One similarity the team found was the way microbiomes appear to develop in babies. Humans from all over start out with a lot of just a few kinds of gut microbes and hold steady for the first six to nine months and then take at least a couple of years to develop the more complicated microbiomes of adults. Another similarity across all three groups were microbes that processed vitamins differently for infants versus adults. Infants had more bacteria that are a part of folate biosynthesis, while adults tended to have more that bugs that help with folate metabolism.
The study, a first of its kind, will likely lead to many more as researchers will likely want to know if city people in Africa, for example, have different microbiomes than do those in remote villages, of if those people that live in remote villages in the US have gut bacteria that is more similar to villagers in other countries versus those that live in American cities, etc. More research can only lead to more understanding and hopefully, breakthroughs in treatments when things go wrong.

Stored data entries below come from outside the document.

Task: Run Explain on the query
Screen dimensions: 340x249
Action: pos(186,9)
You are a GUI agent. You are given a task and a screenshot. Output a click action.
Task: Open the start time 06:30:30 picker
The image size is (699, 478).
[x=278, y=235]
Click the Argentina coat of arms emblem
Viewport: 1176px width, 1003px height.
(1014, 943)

More information: Human gut microbiome viewed across age and geography, Nature (2012) doi:10.1038/nature11053
Gut microbial communities represent one source of human genetic and metabolic diversity. To examine how gut microbiomes differ among human populations, here we characterize bacterial species in fecal samples from 531 individuals, plus the gene content of 110 of them. The cohort encompassed healthy children and adults from the Amazonas of Venezuela, rural Malawi and US metropolitan areas and included mono- and dizygotic twins. Shared features of the functional maturation of the gut microbiome were identified during the first three years of life in all three populations, including age-associated changes in the genes involved in vitamin biosynthesis and metabolism. Pronounced differences in bacterial assemblages and functional gene repertoires were noted between US residents and those in the other two countries. These distinctive features are evident in early infancy as well as adulthood. Our findings underscore the need to consider the microbiome when evaluating human development, nutritional needs, physiological variations and the impact of westernization.